Continue the sermon excerpt about following Jesus from Galilee toward Jerusalem and Lent, picking up right after its final sentence.
-- TEXT PROVIDED follows --
If you believe in Jesus as Savior, if you’re trusting that he is your best chance, if you are believing in Jesus in that way; then listen to him. That’s how you worship Jesus. As you listen to what he had to say, and you implement what he had to say; that means that you do things that were considered radical, and are considered radical even to this day. You’re feeding the hungry, you’re clothing the naked, you’re giving water to the thirsty, you’re visiting the sick and imprisoned. It’s not easy, but that is what it means to serve God. These two things: believing in Jesus and doing what he said, cannot be separated. In the words of Scripture, faith without works is dead. This is what it means to worship God post the Messiah’s visit.
And then they blink and Moses and Elijah are gone. Jesus is standing there as a fisherman, a carpenter, a rabbi again with his tattered clothes and his dusty sandals. And Jesus says “let’s go down the mountain.” And from this moment we’re done with Galilee. Jesus is going to take his disciples and turn his face toward Jerusalem. And that is where we are headed. From this moment on, he walks to Jerusalem; walks to his Passion. This is the moment of transition in the Gospels: from Galilee to the Passion, from Epiphany and thus Christmas and the joy that comes with that to Lent and thus Easter. And although Easter is nice, there’s also Good Friday in the mix. There’s the cross. This is the moment of transition. And in many of the Gospels, the mood changes as well; from joyful happiness to forboding abd often times witnessing Jesus predicting his death to the disciples who don’t know what to do with it. This is the moment of transition. Which is why we put it right before Lent, when we try and transition ourselves. And often times pastors will have some sort of a sermon series or story series that is focusing on Galilee or the good things of Jesus before Lent, and then we go to Lent where we start to prepare you for the Passion through Bible studies and sermons. We start to prepare you, as we head for Jerusalem and the cross.
-- TEXT PROVIDED concluded --
-- EXCERPTED DATA follows --
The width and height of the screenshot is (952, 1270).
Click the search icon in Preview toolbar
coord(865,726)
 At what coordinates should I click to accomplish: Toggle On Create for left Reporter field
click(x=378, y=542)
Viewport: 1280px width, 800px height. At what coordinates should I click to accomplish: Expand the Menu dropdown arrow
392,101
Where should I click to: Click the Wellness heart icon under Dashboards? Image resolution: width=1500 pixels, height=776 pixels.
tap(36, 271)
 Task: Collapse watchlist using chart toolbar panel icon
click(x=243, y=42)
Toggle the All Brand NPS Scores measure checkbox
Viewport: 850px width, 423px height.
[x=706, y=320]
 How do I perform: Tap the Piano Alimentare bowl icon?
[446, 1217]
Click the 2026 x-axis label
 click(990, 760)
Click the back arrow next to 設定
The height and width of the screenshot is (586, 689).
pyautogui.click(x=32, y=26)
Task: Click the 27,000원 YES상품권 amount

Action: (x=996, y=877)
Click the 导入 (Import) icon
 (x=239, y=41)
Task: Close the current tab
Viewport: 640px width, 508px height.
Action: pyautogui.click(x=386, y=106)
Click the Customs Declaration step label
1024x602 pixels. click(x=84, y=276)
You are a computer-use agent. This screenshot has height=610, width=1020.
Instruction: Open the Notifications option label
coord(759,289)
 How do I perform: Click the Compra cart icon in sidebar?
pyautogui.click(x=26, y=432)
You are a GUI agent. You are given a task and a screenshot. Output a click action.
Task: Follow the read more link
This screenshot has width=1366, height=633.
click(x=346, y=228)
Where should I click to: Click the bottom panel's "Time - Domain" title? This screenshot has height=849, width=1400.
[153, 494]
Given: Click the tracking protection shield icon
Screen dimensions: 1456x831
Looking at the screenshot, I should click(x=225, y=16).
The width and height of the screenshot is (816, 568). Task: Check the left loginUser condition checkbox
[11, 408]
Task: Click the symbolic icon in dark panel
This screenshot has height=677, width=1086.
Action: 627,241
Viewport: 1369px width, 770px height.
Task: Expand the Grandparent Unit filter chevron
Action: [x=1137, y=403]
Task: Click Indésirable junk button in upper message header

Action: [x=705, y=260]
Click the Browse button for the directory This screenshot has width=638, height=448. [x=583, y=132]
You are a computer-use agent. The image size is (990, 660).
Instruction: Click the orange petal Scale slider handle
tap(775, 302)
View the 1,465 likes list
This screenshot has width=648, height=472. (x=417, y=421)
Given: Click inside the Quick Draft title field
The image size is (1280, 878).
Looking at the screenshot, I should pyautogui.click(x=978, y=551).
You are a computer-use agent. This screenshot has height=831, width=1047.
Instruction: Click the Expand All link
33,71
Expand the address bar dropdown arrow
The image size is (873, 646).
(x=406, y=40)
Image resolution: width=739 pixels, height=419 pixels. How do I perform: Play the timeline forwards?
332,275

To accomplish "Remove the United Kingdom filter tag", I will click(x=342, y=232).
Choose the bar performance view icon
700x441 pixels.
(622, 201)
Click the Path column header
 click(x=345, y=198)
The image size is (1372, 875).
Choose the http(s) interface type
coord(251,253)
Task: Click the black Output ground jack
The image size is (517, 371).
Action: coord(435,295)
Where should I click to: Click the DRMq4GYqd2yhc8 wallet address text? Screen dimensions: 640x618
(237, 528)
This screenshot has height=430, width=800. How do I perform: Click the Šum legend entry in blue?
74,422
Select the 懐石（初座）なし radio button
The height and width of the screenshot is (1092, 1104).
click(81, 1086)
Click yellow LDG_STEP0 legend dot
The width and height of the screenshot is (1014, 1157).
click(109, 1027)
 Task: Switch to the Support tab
-- EXCERPTED DATA concluded --
*EXERCISE RESPONSE*:
When you live life with Jesus, and you’re doing the the work of Jesus, you’ll have mountaintop experiences. You’ll have moments like this. Maybe you don’t encounter the Divine with Moses and Elijah showing up. Maybe for you, it’s just the joy you feel in bringing a smile to someone or seeing someone’s face light up in that way when you visit them in the hospital or in prison. Maybe it’s the goodness you feel as you’re giving food to the food pantry; as you’re feeding the hungry and clothing the naked. Maybe it’s just the little things that you do, the joy you have when a child laughs with you that will be mountaintop experiences. These are the times where you can see the kingdom breaking in; the veil over this world being lifted ever so slightly and the light of heaven shining forth into your darkness. But the reality of life as a Christian is you have to go down the mountain. And you’ll wind up in Jerusalem eventually. And it is when you get to Jerusalem that who you believe Jesus is and whether or not you trust him will matter the most.
As we enter into the Lent season, and not only just any Lent season but the one for this year, which promises to lead into some trying times for our denomination and for our nation. As we enter that, let us come to trust Jesus to be our light in darkness. Let us hold on to the mountain without having to stay on the mountain. There is no tent for Jesus’s dwelling. There’s no Temple, there’s no Tabernacle, because he dwells in the hearts of every disciple. The light is in you. Be the light to others. Amen.